Nevada courts are also apparently more willing than other states to throw out ballots that contain irregularities. In one case, the Supreme Court of Nevada held that a ballot containing marks other than those required for voting would not be counted. The ballots that contained extraneous markings were accordingly thrown out. This precedent could be problematic for claims of voter fraud, especially regarding mail-in ballots that are missing information or contain extraneous markings. As further evidence of this precedent, the Supreme Court of Nevada held that ballots marked in pencil, instead of with a rubber stamp as required by law, must be thrown out. Despite the lack of modern case law on the subject, it would seem that Nevada leans toward rejecting ballots with irregularities.
Arizona is similar, though not as strict. While Arizona also believes the procedural requirements surrounding absentee ballots are important and must be followed strictly, it does not invalidate absentee ballots as a class, but does tend to require new elections when irregular absentee ballots either changed the election or cause reasonable doubt about the outcome, as was the case when, for example, a county official failed to match signatures on ballots to signatures on a voter registration list.
In contrast, Ohio has a lenient policy towards irregularities, attempting to count absentee ballots when the will of the voter can be reasonably ascertained. For example, when ballots cast by voters but mailed in by a 3rd party decided the outcome of a school board election, the Supreme Court of Ohio upheld the election results. Ohio courts tend to rely on statutory remedies more than equitable remedies.
Georgia also treats ballots liberally. For example, in one case, a court found that irregularities with birthdates on absentee ballots weighed in favor of a preliminary injunction so issues with birthdates could be corrected so those ballots could be counted. The harm to voters not being able to cast their votes is considered a difficult standard to overcome. Indeed, in the case above, Georgia argued the state had a significant interest in protecting against voter fraud, meaning that absentee ballots with insignificant irregularities (like an omitted birthdate), should be counted.

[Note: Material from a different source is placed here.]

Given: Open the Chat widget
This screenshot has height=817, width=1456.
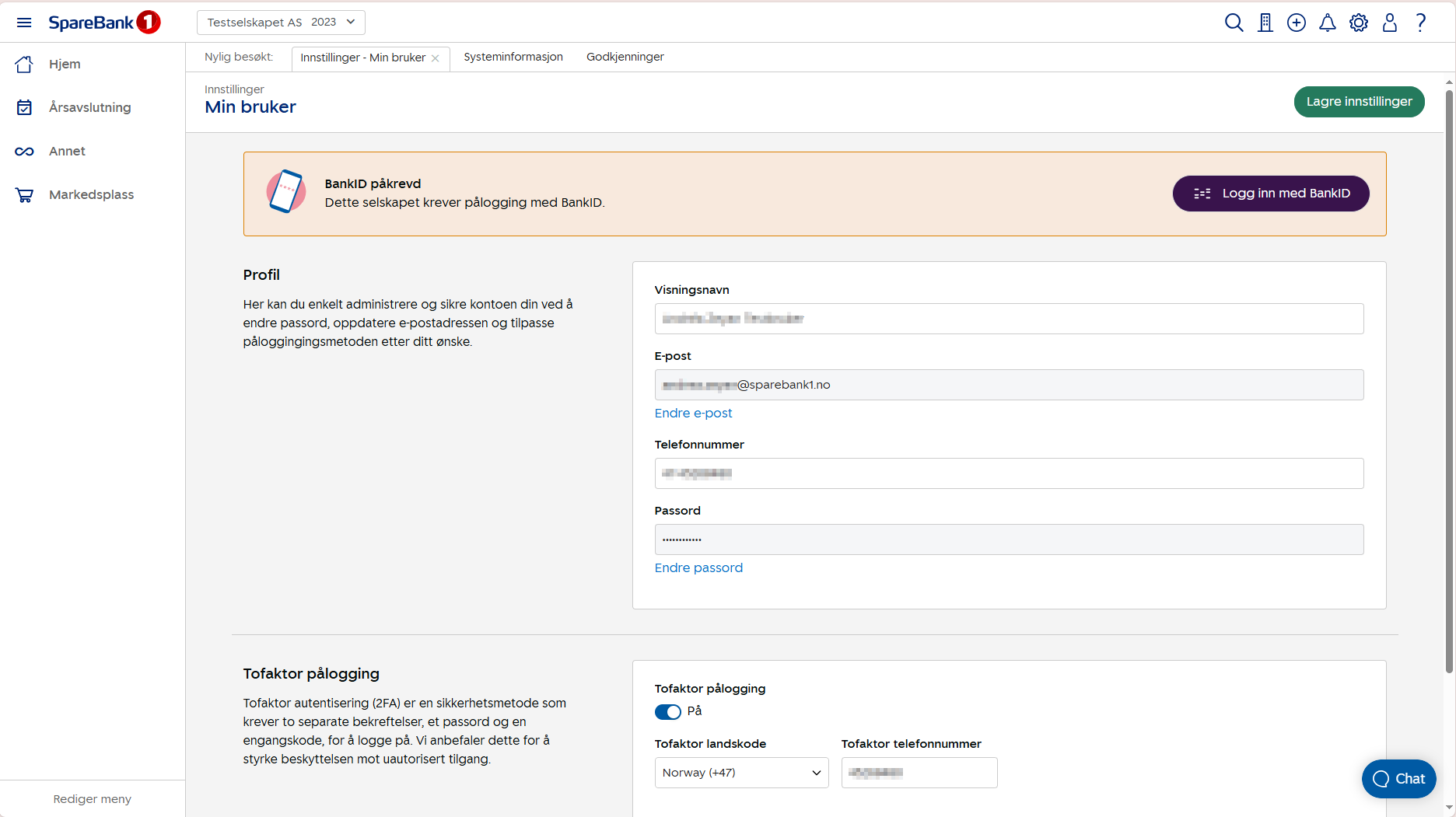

Wisconsin has a similar statutory mandate to “give effect to the will of the voters, if that can be ascertained from the proceedings. . .” This has been generally interpreted to uphold election results when there has been substantial compliance with their terms. However, where substantial irregularities occur, Wisconsin courts have ordered remedies setting aside the outcome of an election.
Minnesota’s election statutes provide an extensive list of potential irregularities along with guidance for how to treat them. The guiding principle in these statutes is that every vote should be counted as long as it is possible to ascertain the voter’s intent. Thus the statute, echoed by the Minnesota Supreme Court, provides that misspellings, missing or incorrect birthdates, or other markings will not prevent a ballot from being counted.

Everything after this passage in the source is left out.